Does Acute Static Stretching Reduce Muscle Power?

Abstract

Context: Stretching is commonly used as a technique for injury prevention in the training and clinical setting. Recently, stretching in the warm-up has been shown to decrease several muscular performance variables, but the dose-response of this effect is unknown and moreover these stretching bouts are not representative of athletes during warm up procedures, as they are usually time consuming. Our findings may improve the understanding of the neuromuscular responses to stretching and help sportsmen, coaches, physiotherapist and clinicians make decisions for integrating stretching as a part of warm up or rehabilitation treatment plan.

Purpose: The aim of the present study was to examine whether acute static stretching is responsible for losses in isokinetic peak torque production and if it does, than which time of stretching effect muscle peak torque?

Design: Randomized, counterbalanced, within-subjects experimental design.

Setting: A university human project laboratory.

Methods: Twenty (n=20) light to moderate young exercisers, male and female, from University of Limerick community, with an average age of 22.1±3.6 years, height of 175.6±5 cm, and weight of 73.1±9.9 kg, were randomly selected to take part in the study.

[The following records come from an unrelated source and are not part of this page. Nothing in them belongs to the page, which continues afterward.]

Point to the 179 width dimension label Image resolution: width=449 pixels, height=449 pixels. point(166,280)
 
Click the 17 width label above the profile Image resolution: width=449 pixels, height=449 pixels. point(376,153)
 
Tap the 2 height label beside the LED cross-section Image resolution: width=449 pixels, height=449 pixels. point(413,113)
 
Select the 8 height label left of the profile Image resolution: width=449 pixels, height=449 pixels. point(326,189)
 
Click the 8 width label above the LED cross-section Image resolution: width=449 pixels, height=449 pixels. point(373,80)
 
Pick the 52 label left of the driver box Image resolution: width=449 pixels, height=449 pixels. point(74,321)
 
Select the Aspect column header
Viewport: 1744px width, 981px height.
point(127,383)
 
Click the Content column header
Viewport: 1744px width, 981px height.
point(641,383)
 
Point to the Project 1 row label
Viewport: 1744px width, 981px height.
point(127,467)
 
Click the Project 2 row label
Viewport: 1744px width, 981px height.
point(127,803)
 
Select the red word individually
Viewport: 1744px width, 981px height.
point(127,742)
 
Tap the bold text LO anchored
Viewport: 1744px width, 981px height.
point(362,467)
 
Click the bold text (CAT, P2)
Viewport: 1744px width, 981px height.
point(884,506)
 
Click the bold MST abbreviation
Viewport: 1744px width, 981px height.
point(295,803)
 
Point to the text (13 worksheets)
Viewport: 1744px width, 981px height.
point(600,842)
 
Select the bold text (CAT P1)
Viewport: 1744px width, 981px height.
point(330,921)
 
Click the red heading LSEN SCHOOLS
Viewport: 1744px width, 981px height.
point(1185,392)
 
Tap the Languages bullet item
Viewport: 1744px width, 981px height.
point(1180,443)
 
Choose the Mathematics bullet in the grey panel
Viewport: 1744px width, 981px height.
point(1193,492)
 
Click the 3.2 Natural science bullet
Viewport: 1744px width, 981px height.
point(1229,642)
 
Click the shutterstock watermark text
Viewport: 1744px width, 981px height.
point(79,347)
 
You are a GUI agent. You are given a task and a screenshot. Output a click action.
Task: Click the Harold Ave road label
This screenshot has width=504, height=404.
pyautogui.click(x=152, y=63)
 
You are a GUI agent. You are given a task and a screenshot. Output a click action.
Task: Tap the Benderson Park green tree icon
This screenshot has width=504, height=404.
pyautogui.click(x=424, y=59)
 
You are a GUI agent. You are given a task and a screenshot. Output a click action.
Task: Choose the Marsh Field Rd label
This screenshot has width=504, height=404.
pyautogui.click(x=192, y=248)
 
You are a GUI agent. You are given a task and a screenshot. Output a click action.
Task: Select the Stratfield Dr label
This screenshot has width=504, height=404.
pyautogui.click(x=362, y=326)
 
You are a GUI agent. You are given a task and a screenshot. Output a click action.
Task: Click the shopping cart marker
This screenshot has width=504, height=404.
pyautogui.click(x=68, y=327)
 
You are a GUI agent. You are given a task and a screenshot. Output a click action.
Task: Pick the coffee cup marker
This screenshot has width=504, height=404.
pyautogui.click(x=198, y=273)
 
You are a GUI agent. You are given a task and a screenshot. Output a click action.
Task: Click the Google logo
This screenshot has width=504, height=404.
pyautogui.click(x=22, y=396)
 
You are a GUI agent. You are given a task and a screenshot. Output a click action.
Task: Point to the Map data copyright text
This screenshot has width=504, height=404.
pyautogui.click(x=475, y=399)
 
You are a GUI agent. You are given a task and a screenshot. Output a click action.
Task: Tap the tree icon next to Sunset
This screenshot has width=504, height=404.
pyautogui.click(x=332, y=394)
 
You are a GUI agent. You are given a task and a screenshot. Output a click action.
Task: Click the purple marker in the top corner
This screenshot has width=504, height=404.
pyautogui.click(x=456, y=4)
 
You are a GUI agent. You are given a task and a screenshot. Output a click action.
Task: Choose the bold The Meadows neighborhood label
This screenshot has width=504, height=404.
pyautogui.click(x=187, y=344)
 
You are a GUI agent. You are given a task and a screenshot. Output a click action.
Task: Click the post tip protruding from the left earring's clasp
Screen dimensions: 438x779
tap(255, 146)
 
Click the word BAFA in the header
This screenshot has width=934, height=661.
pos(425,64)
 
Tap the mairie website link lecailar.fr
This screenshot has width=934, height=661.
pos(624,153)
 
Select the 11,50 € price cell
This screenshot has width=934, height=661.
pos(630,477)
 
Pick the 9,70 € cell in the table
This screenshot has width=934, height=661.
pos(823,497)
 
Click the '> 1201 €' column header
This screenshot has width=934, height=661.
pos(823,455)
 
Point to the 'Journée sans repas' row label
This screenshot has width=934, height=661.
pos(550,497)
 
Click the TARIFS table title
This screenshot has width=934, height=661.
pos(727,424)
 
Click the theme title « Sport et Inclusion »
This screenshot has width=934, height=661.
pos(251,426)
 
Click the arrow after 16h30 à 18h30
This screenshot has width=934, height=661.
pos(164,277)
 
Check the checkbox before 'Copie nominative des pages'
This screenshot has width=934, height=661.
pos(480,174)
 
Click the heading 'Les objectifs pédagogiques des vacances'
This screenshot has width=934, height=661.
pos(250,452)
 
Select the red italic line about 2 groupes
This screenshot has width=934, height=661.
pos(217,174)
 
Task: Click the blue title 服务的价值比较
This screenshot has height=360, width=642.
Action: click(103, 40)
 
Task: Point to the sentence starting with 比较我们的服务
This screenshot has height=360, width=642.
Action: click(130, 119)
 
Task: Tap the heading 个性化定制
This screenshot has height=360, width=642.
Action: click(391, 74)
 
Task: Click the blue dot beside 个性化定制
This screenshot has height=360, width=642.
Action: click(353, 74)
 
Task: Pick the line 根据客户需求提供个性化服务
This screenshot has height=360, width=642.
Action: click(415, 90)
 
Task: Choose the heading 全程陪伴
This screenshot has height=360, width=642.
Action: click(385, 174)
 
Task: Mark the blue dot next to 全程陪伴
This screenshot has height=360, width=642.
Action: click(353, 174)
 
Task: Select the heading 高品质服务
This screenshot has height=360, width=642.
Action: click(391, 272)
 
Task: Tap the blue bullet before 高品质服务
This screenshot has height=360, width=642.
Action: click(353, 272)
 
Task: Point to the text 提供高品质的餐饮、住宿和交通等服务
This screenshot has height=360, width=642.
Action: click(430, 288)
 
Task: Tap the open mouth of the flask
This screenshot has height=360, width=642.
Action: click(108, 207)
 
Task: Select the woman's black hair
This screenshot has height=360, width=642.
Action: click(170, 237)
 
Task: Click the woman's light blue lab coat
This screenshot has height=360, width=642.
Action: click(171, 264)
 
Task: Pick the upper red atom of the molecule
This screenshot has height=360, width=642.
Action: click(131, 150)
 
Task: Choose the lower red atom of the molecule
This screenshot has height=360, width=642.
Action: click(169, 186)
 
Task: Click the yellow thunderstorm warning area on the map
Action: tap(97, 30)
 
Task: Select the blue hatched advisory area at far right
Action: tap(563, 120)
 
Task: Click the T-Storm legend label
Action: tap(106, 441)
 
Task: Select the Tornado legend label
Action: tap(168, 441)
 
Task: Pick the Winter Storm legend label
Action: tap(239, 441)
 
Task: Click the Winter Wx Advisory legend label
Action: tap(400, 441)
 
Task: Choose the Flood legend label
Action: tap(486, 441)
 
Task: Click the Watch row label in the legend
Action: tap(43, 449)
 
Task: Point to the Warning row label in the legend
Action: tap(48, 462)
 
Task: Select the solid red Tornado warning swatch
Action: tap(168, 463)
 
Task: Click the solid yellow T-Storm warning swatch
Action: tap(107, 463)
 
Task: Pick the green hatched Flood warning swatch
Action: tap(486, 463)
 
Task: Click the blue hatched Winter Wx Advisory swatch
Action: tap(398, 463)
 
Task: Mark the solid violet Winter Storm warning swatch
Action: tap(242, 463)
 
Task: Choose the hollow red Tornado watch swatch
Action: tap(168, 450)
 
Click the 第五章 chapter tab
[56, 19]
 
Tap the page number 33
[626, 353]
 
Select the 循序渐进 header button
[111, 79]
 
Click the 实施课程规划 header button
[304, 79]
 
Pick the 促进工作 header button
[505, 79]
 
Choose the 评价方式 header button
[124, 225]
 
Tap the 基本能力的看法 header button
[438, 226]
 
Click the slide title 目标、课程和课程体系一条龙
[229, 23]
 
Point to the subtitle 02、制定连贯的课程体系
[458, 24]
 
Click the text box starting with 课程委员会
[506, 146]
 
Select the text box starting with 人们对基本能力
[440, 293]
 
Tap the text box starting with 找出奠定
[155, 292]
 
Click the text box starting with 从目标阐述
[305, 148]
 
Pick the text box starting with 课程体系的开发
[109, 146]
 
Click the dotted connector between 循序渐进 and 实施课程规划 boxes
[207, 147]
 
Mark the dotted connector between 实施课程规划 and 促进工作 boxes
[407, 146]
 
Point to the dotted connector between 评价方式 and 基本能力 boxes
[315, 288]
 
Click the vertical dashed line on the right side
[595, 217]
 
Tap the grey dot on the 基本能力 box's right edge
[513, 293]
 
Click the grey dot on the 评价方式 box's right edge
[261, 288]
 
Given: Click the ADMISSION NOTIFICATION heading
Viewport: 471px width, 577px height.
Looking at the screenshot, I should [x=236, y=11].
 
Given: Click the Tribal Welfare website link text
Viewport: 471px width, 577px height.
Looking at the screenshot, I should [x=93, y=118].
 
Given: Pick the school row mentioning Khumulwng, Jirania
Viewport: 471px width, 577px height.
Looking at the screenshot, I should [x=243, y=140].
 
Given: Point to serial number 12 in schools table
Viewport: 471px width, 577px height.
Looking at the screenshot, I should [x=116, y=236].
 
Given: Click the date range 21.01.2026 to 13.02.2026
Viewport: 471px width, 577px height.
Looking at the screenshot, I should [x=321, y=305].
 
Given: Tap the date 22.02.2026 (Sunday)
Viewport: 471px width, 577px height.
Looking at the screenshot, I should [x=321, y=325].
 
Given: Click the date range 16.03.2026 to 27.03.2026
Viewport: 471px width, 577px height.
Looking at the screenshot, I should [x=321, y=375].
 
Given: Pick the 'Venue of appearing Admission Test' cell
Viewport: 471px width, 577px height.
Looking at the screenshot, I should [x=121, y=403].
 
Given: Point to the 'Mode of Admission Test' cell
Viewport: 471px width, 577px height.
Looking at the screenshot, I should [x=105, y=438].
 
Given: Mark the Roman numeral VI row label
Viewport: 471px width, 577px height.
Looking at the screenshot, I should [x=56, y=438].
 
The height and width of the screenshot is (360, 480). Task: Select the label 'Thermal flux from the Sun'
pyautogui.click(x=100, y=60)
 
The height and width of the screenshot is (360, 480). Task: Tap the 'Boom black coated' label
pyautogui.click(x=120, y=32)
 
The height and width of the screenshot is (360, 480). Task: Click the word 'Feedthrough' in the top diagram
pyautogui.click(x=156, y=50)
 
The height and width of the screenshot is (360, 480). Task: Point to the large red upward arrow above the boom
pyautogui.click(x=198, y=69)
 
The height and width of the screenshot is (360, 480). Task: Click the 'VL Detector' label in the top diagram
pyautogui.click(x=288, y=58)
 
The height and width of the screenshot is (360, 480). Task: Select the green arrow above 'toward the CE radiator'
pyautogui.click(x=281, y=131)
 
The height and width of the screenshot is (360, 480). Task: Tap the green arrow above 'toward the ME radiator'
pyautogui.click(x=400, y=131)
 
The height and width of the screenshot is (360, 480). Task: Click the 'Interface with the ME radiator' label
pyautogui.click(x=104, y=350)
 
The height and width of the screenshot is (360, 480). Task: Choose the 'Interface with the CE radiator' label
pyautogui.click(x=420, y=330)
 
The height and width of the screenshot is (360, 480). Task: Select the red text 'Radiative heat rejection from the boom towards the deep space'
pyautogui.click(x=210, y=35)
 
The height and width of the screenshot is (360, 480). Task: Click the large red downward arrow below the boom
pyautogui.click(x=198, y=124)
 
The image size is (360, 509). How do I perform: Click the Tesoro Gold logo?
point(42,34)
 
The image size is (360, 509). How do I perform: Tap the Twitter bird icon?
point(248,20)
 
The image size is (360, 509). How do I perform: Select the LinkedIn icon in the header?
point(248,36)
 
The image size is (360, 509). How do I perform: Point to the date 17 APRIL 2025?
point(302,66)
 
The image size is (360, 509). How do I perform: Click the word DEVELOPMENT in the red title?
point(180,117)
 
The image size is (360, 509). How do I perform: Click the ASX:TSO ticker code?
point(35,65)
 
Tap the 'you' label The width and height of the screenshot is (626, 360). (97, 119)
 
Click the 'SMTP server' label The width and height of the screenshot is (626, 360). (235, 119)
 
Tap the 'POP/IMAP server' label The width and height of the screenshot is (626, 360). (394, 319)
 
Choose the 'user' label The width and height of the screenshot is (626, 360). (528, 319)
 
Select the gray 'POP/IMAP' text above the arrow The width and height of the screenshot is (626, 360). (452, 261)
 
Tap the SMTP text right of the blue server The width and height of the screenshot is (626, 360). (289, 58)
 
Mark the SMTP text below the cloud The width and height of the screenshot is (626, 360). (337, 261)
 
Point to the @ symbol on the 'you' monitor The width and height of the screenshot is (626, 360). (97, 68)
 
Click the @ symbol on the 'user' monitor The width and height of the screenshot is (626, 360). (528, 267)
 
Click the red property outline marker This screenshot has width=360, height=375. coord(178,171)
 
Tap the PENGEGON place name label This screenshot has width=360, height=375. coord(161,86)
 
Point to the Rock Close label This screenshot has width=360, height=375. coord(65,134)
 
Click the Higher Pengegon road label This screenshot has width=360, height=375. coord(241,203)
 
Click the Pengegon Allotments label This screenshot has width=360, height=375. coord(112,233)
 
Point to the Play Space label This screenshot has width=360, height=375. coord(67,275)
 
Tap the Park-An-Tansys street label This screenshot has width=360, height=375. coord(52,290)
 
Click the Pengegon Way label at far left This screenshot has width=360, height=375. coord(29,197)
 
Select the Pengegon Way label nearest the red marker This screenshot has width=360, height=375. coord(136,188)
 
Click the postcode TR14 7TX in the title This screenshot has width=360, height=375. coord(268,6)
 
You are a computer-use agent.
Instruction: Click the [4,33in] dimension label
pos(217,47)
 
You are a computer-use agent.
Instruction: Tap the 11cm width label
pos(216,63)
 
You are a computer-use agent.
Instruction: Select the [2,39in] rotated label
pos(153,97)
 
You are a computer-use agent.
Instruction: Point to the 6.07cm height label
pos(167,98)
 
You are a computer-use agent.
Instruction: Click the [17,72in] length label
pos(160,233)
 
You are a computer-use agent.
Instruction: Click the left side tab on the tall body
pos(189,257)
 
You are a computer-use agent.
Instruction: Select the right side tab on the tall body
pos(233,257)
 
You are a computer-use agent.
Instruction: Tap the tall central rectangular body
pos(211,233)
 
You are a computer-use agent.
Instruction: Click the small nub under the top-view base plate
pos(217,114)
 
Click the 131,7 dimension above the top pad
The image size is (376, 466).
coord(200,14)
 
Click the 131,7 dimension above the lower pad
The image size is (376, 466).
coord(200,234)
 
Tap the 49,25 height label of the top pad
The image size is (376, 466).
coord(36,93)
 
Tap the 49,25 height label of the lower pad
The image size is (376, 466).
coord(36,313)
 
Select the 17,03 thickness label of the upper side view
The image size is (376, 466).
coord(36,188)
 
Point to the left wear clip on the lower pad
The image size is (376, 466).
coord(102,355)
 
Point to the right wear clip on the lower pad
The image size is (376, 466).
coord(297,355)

Prior to the main study, volunteers attended the lab on two occasions to be familiarized with the knee extension protocol on the Con - trex isokinetic system and with the static stretching protocol. All participants than performed five additional static stretching protocols randomly, in non-consecutive training session. The stretching protocols were 0, 60,120, 180 and 180 with alternative pattern.

Results: The results of the statistical analysis (P > 0.05) indicated that peak torque remained unchanged following the static stretching for 0-180 sec at 60 & 180° s−1 angular velocities.

Conclusion: The findings suggest that an athletic stretching (shorter duration) ranging from 0-180 sec does not produce decreases in peak torque. Athletes are not at risk of decreasing isokinetic peak torque if they stretching them before exercise.

Keywords: Static stretching, Isokinetic peak torque, angular velocity, concentric and eccentric muscle work, flexibility.